In the penumbra, the protein expression levels of the A1-type astrocyte marker C3d and the A2-type astrocyte marker S100A10 were measured by Western blotting (Figure 5(a)). The protein expression of C3d was markedly higher in the M group than in the S group (M vs. S: p < 0.001), and this effect was reduced by TT (TM vs. M: 7 d, p < 0.01; 14 d, p < 0.001). Additionally, the S100A10 protein expression level was higher in the M group than the S group (M vs. S: p < 0.01) and higher in the TM group than the M group (TM vs. M: 7 d, p < 0.001; 14 d, p < 0.05) (Figure 5(b)). We further performed costaining of GFAP/C3d and GFAP/S100A10 (Figures 5(e) and 5(f)). As shown in Figure 5(c), the C3d expression in astrocytes increased significantly after injury but decreased in response to TT (M vs. S: p < 0.01; TM vs. M: p < 0.01). In contrast, the protein expression of S100A10 in astrocytes increased after SCI and further increased after TT intervention (M vs. S: p < 0.001; TM vs. M: p < 0.01) (Figure 5(d)). These results suggest that TT can inhibit A1 astrocyte activation to a certain extent and can promote A2 astrocyte activation.
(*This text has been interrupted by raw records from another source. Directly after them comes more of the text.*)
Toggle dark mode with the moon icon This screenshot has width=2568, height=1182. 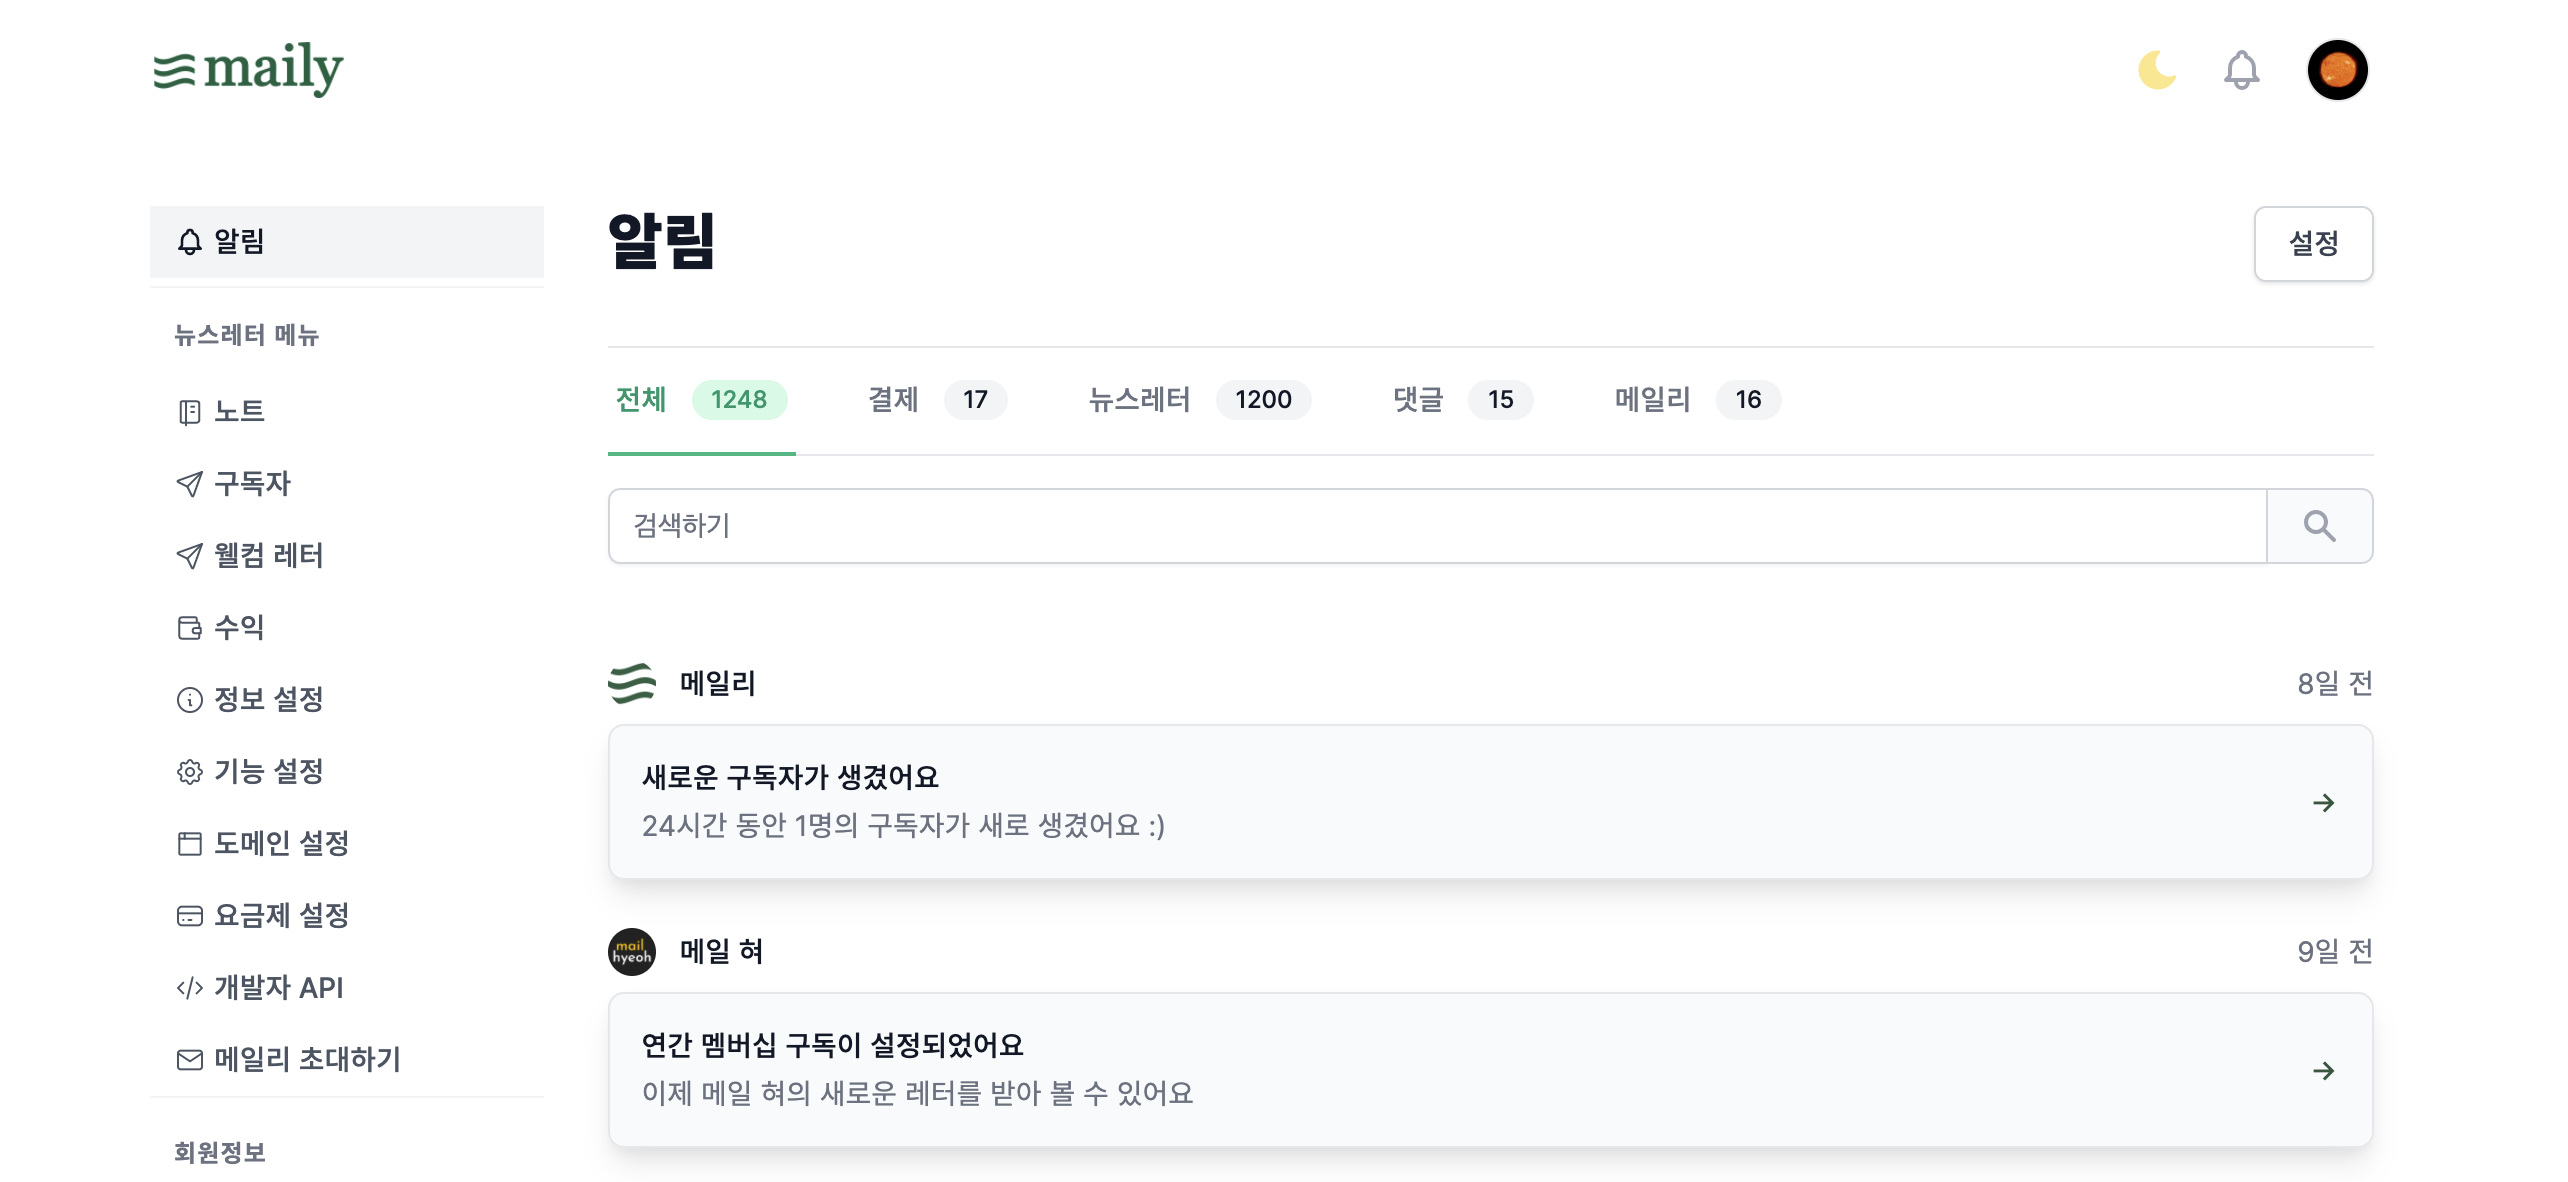(2157, 70)
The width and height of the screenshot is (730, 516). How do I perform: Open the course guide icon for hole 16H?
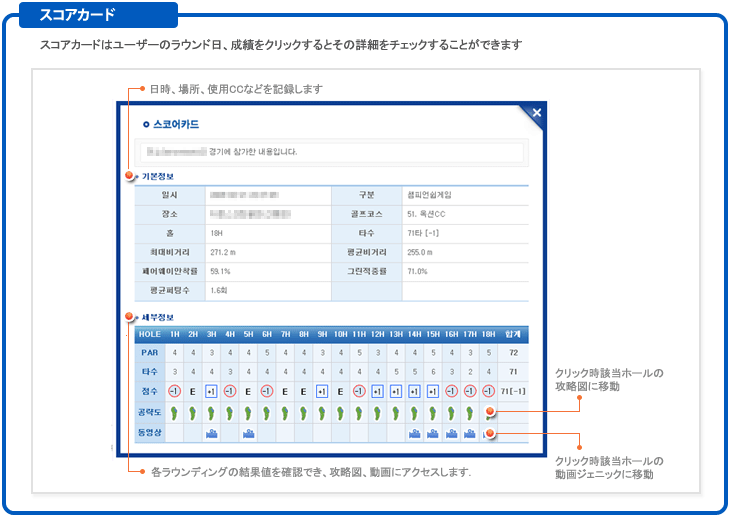451,412
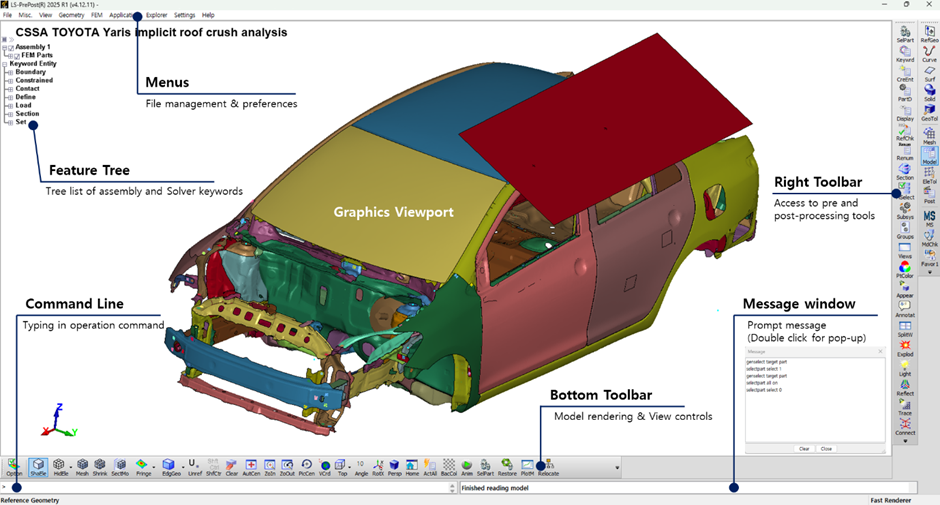Open the Settings menu
The height and width of the screenshot is (505, 940).
[184, 15]
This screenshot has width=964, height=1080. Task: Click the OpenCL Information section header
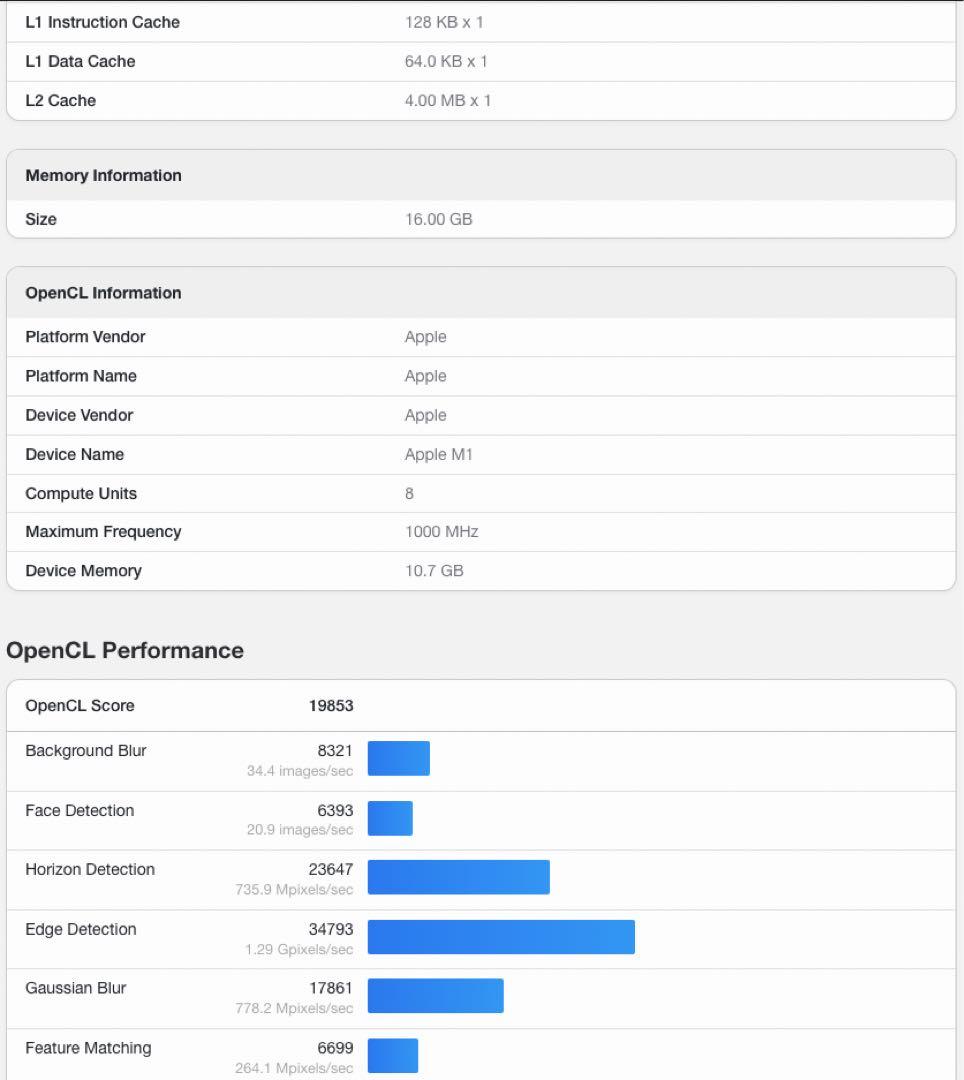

TT inhibited A1-type reactive astrocytes and promoted A2-type reactive astrocytes around the lesion. (a) Western blots and (b) quantification of C3d and S100A10 proteins in each group after SCI; *columns* represent the mean ± SD (n = 5). (c, d) Quantification of C3d⁺; S100A10⁺/GFAP⁺ cells. (e, f) Double staining of sections in each group for C3d; S100A10 (green)/GFAP (red)/DAPI (blue). Scale bars are 200 μm. White arrowheads indicate costaining of C3d/S100A10 and GFAP.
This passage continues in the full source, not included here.